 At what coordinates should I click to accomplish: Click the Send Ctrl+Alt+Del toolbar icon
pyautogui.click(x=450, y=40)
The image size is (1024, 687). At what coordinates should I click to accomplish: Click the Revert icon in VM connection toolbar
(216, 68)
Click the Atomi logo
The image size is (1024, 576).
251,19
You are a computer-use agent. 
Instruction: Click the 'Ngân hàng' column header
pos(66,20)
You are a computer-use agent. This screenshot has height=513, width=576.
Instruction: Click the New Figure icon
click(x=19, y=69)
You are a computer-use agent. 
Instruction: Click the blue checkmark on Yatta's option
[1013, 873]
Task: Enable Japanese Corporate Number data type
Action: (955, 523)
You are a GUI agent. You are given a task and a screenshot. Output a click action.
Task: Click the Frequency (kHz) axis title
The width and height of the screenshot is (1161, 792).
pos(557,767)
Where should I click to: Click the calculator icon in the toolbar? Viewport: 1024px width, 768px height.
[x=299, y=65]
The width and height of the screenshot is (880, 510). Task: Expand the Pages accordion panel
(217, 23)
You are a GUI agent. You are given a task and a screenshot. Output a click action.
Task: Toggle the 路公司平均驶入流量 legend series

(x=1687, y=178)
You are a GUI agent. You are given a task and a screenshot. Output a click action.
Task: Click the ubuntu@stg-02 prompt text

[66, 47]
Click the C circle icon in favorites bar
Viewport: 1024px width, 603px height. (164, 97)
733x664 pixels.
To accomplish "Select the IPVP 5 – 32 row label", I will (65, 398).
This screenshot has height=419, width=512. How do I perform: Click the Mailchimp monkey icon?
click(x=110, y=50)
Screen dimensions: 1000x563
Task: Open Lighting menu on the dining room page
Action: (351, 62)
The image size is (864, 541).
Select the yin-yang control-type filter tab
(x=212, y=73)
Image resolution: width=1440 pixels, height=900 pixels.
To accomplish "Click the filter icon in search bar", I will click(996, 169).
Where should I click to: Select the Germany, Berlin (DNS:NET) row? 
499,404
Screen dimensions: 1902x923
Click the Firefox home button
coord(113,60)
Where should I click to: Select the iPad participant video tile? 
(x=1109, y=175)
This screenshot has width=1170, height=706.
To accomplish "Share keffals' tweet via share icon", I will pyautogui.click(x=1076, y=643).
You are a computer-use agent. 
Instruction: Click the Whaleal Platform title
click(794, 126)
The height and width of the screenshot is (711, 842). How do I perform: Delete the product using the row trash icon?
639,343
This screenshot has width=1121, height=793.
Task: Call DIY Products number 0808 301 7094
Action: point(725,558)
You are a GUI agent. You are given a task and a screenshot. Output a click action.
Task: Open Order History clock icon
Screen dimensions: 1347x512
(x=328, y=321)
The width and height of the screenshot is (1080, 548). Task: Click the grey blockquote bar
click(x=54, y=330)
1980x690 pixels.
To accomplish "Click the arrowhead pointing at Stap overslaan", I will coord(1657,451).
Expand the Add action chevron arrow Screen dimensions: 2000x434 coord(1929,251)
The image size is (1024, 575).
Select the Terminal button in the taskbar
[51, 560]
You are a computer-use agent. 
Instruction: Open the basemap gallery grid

WORK ORDER: Whatever the entries above contain, reproduce all of them exactly.

RESULT OF THIS EXERCISE:
 At what coordinates should I click to accomplish: Click the Send Ctrl+Alt+Del toolbar icon
pyautogui.click(x=450, y=40)
The image size is (1024, 687). At what coordinates should I click to accomplish: Click the Revert icon in VM connection toolbar
(216, 68)
Click the Atomi logo
The image size is (1024, 576).
251,19
You are a computer-use agent. 
Instruction: Click the 'Ngân hàng' column header
pos(66,20)
You are a computer-use agent. This screenshot has height=513, width=576.
Instruction: Click the New Figure icon
click(x=19, y=69)
You are a computer-use agent. 
Instruction: Click the blue checkmark on Yatta's option
[1013, 873]
Task: Enable Japanese Corporate Number data type
Action: (955, 523)
You are a GUI agent. You are given a task and a screenshot. Output a click action.
Task: Click the Frequency (kHz) axis title
The width and height of the screenshot is (1161, 792).
pos(557,767)
Where should I click to: Click the calculator icon in the toolbar? Viewport: 1024px width, 768px height.
[x=299, y=65]
The width and height of the screenshot is (880, 510). Task: Expand the Pages accordion panel
(217, 23)
You are a GUI agent. You are given a task and a screenshot. Output a click action.
Task: Toggle the 路公司平均驶入流量 legend series

(x=1687, y=178)
You are a GUI agent. You are given a task and a screenshot. Output a click action.
Task: Click the ubuntu@stg-02 prompt text

[66, 47]
Click the C circle icon in favorites bar
Viewport: 1024px width, 603px height. (164, 97)
733x664 pixels.
To accomplish "Select the IPVP 5 – 32 row label", I will (65, 398).
This screenshot has height=419, width=512. How do I perform: Click the Mailchimp monkey icon?
click(x=110, y=50)
Screen dimensions: 1000x563
Task: Open Lighting menu on the dining room page
Action: (351, 62)
The image size is (864, 541).
Select the yin-yang control-type filter tab
(x=212, y=73)
Image resolution: width=1440 pixels, height=900 pixels.
To accomplish "Click the filter icon in search bar", I will click(996, 169).
Where should I click to: Select the Germany, Berlin (DNS:NET) row? 
499,404
Screen dimensions: 1902x923
Click the Firefox home button
coord(113,60)
Where should I click to: Select the iPad participant video tile? 
(x=1109, y=175)
This screenshot has width=1170, height=706.
To accomplish "Share keffals' tweet via share icon", I will pyautogui.click(x=1076, y=643).
You are a computer-use agent. 
Instruction: Click the Whaleal Platform title
click(794, 126)
The height and width of the screenshot is (711, 842). How do I perform: Delete the product using the row trash icon?
639,343
This screenshot has width=1121, height=793.
Task: Call DIY Products number 0808 301 7094
Action: point(725,558)
You are a GUI agent. You are given a task and a screenshot. Output a click action.
Task: Open Order History clock icon
Screen dimensions: 1347x512
(x=328, y=321)
The width and height of the screenshot is (1080, 548). Task: Click the grey blockquote bar
click(x=54, y=330)
1980x690 pixels.
To accomplish "Click the arrowhead pointing at Stap overslaan", I will coord(1657,451).
Expand the Add action chevron arrow Screen dimensions: 2000x434 coord(1929,251)
The image size is (1024, 575).
Select the Terminal button in the taskbar
[51, 560]
You are a computer-use agent. 
Instruction: Open the basemap gallery grid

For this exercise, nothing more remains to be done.